**Record extracts**
########################################
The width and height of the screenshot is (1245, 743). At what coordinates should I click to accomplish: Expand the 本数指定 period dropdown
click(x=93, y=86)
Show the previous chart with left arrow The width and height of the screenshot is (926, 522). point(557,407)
########################################
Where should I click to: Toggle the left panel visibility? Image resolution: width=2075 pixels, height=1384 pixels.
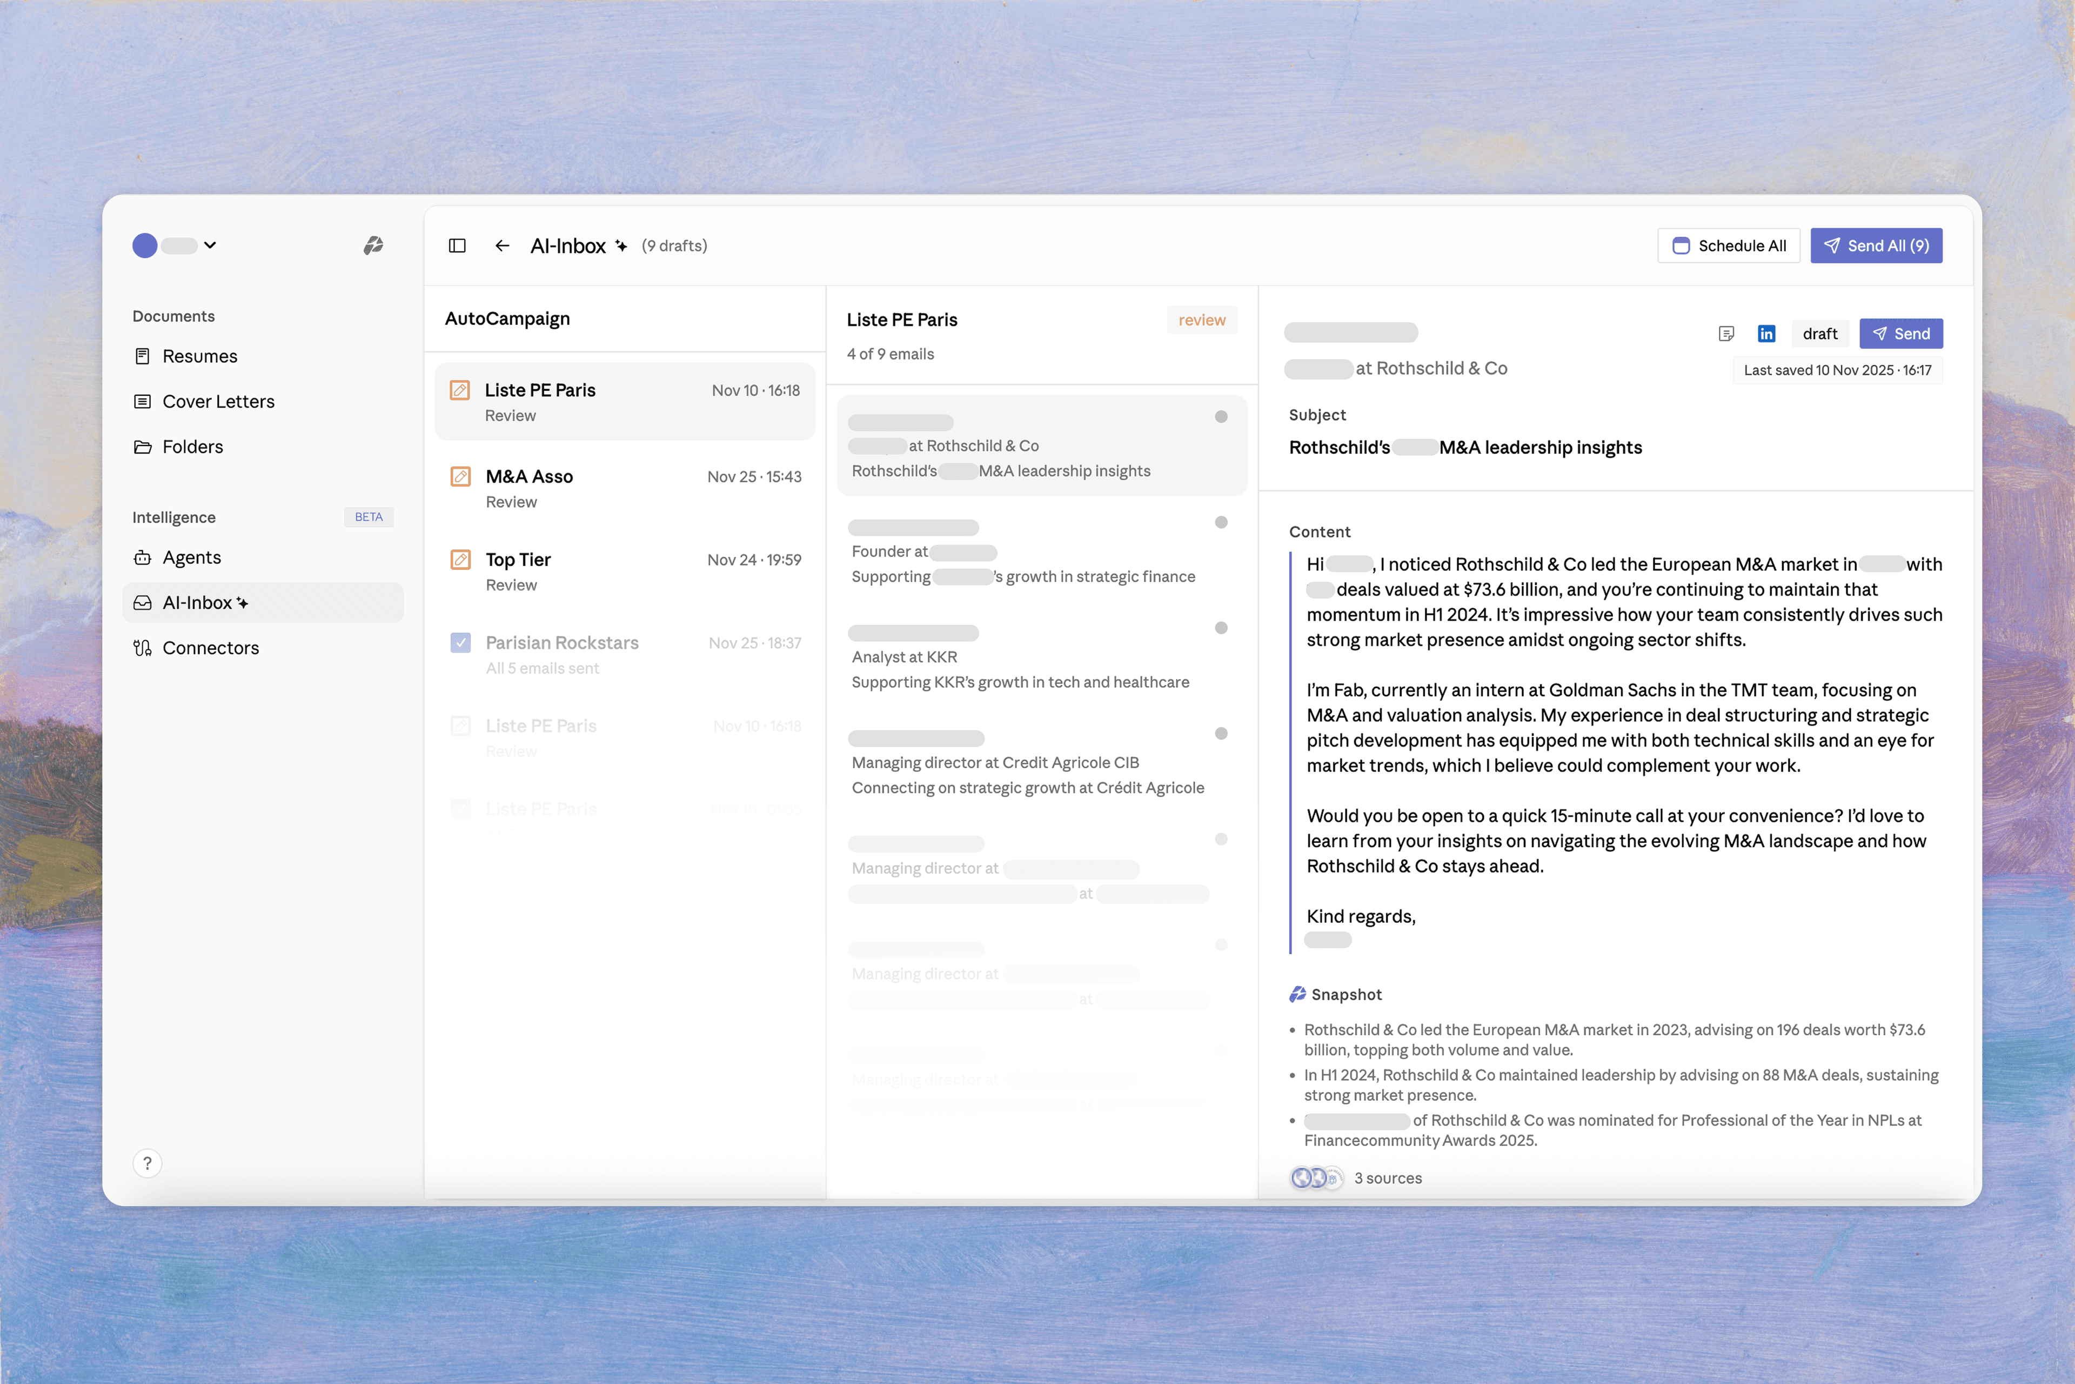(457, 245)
########################################
**Task to complete**
Take from the material above the lines running from the one with "The width and height of the screenshot is (1245, 743)." through the one with "Show the previous", and repeat them exactly, with nothing else.

**Your solution**
The width and height of the screenshot is (1245, 743). At what coordinates should I click to accomplish: Expand the 本数指定 period dropdown
click(x=93, y=86)
Show the previous chart with left arrow The width and height of the screenshot is (926, 522). point(557,407)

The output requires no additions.